What to do: Write out each entry below exactly; the images do not belong in your copy.

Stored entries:
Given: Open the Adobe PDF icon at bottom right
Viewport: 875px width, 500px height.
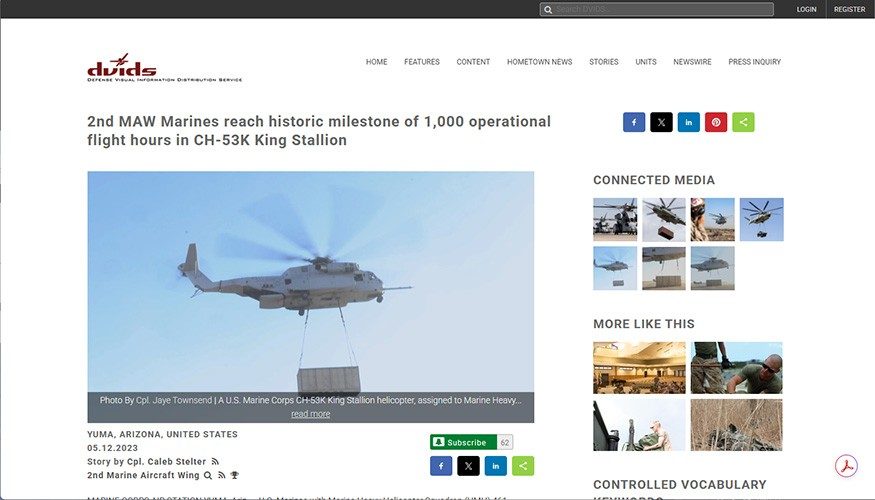Looking at the screenshot, I should [847, 467].
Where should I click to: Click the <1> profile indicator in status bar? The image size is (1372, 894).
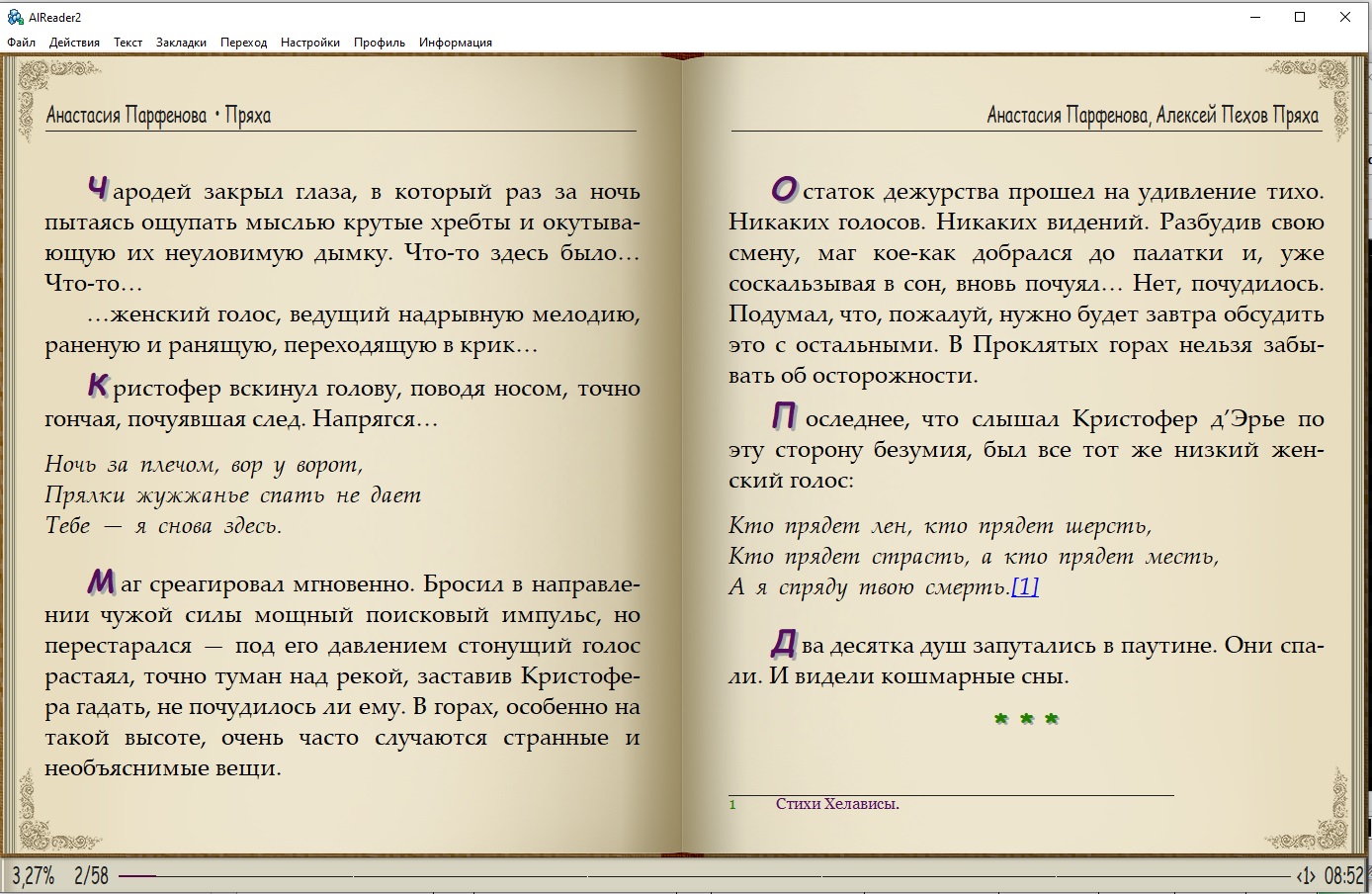coord(1306,876)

Final answer:
Given: Open the Adobe PDF icon at bottom right
Viewport: 875px width, 500px height.
Looking at the screenshot, I should [847, 467].
Where should I click to: Click the <1> profile indicator in status bar? The image size is (1372, 894).
coord(1306,876)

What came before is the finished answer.